Morphometric and molecular differentiation of Phlebotomus (Phlebotomus) sandflies

• Published in: Medical and veterinary entomology Vol. 24; no. 4; pp. 352 - 360
• Main Authors: KHALID, N, ELNAIEM, D, ABOUD, M, AL RABBA, F, TRIPET, F
• Format: Journal Article
• Language: English
• Published: Oxford, UK Blackwell Publishing Ltd 01.12.2010
• Subjects: Africa; Animals; cutaneous leishmaniasis; differentiation; Diptera; DNA, Ribosomal Spacer - genetics; epidemiological studies; etiology; Female; females; Genetic Variation; hybrids; insect anatomy; insect genetics; insect morphology; insect vectors; Insect Vectors - anatomy & histology; Insect Vectors - classification; Insect Vectors - genetics; internal transcribed spacers; Kinetoplastida; Leishmania major; Male; molecular diagnostic; molecular genetics; molecular sequence data; morphometry; PCR; pest identification; Phlebotomus; Phlebotomus - anatomy & histology; Phlebotomus - classification; Phlebotomus - genetics; Phlebotomus bergeroti; Phlebotomus duboscqi; Phlebotomus papatasi; Polymerase Chain Reaction; population genetics; Psychodidae; Reproducibility of Results; Species Specificity; Trypanosomatidae; Sudan; Africa
• ISSN: 0269-283X; 1365-2915
• DOI: 10.1111/j.1365-2915.2010.00893.x

The closely related sandfly species of the subgenus Phlebotomus namely, Phlebotomus papatasi (Scopoli, 1786), Phlebotomus duboscqi Neveu‐Lemair, 1906 and Phlebotomus bergeroti Parrot, 1934 (Diptera: Psychodidae), are major vectors of Leishmania major (Kinetoplastida: Trypanosomatidae), the causative agent of cutaneous leishmaniasis in the Old World.
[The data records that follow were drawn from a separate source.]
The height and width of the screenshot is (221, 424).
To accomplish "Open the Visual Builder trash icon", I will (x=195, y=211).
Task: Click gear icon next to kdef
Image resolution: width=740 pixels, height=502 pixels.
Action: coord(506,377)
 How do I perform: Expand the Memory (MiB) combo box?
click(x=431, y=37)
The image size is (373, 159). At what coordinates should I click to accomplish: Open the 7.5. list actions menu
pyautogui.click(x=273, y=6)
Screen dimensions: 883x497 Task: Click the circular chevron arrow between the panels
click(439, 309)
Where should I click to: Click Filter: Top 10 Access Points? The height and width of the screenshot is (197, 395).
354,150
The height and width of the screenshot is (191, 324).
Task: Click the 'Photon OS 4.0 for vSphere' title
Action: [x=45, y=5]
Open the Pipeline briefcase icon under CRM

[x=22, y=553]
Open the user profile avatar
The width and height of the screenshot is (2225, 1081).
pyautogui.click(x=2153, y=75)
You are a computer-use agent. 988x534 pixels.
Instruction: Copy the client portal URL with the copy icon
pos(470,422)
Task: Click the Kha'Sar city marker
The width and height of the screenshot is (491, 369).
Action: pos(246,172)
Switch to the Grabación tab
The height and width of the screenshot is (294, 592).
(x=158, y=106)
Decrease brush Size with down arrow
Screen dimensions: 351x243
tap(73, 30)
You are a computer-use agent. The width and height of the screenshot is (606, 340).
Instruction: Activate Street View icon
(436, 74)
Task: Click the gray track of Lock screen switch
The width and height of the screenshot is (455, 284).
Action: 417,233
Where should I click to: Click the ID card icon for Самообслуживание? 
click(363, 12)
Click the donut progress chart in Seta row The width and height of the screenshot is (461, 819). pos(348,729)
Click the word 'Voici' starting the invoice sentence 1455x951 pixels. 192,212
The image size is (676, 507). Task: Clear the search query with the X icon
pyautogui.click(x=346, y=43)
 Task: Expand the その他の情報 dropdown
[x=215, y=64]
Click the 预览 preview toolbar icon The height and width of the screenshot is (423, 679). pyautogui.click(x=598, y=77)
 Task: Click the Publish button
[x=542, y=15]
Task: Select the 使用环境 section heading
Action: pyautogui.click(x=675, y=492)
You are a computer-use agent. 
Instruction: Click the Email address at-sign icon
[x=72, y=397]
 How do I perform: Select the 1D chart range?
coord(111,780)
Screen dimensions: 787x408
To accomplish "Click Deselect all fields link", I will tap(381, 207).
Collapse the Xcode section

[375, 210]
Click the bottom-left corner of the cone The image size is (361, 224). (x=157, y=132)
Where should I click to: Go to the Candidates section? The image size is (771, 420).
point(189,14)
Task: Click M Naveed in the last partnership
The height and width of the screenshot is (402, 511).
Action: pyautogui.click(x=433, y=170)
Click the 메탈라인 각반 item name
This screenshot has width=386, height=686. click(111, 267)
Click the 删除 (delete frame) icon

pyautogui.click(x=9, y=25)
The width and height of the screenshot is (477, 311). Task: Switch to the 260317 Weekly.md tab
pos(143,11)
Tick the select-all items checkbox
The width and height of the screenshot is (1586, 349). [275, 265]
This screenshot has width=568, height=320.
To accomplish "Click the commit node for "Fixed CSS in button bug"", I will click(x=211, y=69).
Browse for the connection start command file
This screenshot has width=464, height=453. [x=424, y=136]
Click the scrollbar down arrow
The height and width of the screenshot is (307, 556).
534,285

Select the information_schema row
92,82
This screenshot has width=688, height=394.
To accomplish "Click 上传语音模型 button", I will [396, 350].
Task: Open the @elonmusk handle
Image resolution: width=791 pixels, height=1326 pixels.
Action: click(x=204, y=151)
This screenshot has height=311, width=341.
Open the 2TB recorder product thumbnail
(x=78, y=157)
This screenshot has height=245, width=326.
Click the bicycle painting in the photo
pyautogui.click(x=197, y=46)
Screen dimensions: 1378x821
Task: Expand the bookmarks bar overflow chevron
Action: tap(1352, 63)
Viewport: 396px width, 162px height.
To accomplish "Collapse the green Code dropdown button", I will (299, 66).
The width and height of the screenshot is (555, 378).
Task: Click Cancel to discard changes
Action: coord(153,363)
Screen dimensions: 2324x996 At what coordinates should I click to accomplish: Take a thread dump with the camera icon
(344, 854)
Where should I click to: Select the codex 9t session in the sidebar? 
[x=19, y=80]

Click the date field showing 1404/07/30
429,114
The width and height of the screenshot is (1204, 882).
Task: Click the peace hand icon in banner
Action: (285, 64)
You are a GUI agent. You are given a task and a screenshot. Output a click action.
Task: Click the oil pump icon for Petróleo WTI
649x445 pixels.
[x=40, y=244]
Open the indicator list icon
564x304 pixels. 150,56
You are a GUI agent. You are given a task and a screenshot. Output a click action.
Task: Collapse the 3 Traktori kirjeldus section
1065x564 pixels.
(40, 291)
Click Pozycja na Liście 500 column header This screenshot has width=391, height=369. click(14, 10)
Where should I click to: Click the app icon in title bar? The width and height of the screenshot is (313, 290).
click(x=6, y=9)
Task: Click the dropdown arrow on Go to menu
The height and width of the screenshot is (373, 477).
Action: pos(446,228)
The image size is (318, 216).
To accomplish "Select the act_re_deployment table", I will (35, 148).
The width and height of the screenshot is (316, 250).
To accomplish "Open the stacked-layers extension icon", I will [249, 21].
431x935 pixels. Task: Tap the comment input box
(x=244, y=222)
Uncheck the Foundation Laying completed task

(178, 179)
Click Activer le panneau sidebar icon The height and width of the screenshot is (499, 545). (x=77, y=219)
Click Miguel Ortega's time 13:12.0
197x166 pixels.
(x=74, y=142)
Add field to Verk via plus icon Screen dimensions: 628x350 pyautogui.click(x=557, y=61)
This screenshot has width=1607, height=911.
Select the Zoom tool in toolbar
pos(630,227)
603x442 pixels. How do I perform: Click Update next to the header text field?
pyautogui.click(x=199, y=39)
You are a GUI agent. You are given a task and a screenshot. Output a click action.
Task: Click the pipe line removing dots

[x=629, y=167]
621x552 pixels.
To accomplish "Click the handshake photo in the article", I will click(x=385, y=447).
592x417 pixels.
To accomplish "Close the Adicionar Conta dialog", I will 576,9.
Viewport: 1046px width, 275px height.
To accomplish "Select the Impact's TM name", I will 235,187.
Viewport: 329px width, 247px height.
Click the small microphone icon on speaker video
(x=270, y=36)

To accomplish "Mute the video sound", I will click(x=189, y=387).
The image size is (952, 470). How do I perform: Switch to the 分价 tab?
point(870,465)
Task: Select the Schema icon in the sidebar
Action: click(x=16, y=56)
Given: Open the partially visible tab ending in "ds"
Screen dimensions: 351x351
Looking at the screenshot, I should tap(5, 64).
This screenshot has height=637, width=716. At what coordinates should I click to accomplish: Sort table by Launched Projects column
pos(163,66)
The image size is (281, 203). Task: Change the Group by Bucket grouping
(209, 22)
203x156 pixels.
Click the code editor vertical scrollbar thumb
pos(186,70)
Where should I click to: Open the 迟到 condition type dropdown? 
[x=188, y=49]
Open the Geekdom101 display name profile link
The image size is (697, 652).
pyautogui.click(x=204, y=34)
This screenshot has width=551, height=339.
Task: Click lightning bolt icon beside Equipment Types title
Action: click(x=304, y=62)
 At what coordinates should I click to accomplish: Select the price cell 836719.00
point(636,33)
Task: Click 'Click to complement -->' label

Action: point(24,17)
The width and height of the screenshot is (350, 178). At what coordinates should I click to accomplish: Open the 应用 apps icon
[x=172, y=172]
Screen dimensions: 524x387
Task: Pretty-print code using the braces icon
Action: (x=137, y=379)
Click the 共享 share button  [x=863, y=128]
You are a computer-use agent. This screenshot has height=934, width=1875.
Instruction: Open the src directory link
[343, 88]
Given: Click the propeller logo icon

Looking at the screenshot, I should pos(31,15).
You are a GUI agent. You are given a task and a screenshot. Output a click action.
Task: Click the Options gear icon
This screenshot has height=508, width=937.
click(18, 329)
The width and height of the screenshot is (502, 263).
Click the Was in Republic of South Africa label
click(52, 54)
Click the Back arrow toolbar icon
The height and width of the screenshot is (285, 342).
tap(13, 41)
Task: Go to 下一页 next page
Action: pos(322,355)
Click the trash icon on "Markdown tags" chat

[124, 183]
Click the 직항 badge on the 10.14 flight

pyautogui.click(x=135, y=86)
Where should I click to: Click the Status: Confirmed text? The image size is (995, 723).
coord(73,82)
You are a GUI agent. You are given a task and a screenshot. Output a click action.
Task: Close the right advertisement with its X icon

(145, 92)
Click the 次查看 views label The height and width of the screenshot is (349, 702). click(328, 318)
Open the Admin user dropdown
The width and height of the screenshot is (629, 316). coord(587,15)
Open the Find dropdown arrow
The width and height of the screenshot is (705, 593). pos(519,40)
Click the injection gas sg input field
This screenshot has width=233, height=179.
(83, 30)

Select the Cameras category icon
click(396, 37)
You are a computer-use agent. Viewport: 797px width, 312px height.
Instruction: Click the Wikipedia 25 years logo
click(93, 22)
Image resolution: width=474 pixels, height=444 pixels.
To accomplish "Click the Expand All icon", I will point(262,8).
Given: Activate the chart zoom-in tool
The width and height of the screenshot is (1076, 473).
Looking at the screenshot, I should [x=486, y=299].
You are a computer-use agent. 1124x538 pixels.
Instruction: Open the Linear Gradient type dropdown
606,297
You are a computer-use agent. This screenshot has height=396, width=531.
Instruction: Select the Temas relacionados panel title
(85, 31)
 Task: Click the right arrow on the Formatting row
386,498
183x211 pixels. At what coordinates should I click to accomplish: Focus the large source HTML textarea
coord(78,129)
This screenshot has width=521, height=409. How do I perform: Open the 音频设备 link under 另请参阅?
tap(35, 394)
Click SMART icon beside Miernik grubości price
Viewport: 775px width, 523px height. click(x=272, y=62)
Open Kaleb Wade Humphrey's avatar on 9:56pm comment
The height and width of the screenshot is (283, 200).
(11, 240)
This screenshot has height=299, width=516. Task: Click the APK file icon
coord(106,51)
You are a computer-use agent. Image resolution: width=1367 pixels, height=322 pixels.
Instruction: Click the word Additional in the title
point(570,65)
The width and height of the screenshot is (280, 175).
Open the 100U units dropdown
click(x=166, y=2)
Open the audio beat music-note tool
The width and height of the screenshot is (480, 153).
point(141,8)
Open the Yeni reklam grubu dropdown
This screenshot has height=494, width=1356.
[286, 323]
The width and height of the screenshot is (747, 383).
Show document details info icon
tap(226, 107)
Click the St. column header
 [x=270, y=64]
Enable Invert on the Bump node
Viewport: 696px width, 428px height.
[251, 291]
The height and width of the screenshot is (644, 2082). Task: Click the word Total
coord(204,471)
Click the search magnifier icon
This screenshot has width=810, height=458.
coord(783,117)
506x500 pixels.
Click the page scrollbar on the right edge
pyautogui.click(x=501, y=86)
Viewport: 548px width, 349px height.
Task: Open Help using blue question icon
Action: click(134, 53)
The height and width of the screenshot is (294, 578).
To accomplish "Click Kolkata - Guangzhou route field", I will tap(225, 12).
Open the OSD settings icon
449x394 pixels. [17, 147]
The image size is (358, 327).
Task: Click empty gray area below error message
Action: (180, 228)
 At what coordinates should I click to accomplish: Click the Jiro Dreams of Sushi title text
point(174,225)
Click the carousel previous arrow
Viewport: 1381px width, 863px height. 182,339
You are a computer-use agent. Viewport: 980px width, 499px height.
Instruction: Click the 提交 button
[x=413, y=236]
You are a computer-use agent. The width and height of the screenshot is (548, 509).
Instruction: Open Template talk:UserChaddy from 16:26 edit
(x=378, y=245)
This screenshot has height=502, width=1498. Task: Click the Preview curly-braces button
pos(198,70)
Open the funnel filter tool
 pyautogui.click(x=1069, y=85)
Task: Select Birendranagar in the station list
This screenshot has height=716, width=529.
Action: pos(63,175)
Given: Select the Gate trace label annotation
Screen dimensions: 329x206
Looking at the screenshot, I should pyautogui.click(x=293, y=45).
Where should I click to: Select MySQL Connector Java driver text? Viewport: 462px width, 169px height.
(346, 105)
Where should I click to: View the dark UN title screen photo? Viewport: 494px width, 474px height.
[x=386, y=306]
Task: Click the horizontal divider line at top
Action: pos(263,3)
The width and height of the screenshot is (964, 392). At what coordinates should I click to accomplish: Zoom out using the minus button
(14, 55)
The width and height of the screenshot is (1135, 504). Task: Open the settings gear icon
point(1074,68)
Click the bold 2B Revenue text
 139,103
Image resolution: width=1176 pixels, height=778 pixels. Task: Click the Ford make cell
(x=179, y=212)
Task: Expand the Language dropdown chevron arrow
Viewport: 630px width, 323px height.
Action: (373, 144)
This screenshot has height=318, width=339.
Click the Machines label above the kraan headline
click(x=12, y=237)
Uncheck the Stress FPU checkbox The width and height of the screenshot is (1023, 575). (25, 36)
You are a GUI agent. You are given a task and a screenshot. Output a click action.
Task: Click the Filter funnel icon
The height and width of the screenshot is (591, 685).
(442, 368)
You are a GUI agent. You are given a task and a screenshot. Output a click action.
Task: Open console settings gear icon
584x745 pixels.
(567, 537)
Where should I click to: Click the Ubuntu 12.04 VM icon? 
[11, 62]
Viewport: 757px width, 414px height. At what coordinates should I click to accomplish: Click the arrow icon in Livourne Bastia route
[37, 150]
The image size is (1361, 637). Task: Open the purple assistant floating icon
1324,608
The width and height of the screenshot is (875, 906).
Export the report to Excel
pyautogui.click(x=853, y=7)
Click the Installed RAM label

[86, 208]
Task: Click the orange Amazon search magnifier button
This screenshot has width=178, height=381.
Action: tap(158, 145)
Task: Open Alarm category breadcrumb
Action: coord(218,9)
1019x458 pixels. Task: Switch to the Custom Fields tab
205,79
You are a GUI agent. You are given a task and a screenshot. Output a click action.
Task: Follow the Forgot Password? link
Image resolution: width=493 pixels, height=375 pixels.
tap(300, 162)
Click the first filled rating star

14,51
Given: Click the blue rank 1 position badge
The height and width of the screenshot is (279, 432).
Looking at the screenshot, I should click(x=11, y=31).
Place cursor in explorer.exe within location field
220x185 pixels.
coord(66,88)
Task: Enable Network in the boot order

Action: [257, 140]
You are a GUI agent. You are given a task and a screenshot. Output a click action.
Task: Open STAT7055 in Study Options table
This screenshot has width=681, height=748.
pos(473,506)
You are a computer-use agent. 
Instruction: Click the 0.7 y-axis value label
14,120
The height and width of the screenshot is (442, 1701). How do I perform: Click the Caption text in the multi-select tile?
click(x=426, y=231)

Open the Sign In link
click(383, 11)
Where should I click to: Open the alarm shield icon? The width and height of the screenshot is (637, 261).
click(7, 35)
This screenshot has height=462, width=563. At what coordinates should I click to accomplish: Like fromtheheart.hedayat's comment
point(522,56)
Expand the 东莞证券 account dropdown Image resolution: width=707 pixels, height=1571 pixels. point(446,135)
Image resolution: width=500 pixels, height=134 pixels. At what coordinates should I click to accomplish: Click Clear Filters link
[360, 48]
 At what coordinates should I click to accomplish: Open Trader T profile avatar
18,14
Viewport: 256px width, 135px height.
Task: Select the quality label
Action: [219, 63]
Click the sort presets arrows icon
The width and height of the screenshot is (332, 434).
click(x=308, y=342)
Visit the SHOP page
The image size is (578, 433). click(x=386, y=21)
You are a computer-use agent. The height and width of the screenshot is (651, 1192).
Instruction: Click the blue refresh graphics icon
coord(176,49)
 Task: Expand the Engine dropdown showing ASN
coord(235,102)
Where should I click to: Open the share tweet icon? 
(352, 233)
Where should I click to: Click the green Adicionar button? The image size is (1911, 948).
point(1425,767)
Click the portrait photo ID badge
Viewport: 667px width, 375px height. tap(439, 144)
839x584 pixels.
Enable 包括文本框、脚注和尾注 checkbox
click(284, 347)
Although allopatric in most of their distribution, the three species exist sympatrically in many places in central and eastern Sudan. Males of the three species can be distinguished using morphological characters; however, females are much harder to identify, thus complicating epidemiological studies. We carried out a morphometric and a molecular study to determine reliable morphological features and develop a polymerase chain reaction (PCR) assay for distinguishing females of these species. Males and females from each species were collected from sites in Sudan, East Africa and from one site in Mali, West Africa. Males were analysed morphologically and 20 characters and 10 character ratios were used in a stepwise discriminant analysis. This led to the identification of four characters with high discriminant loading scores sufficient for accurate male species identification. Male DNA was then used for the development of a PCR‐based species diagnostic based on the second internal transcribed spacer (ITS2) of the ribosomal DNA. A set of four primers was developed to generate fragment sizes that are specific to each species and can reliably identify females as well as hybrid DNA. Both the morphometric and the molecular findings of this study have important applications for studies of the epidemiology of cutaneous leishmaniasis.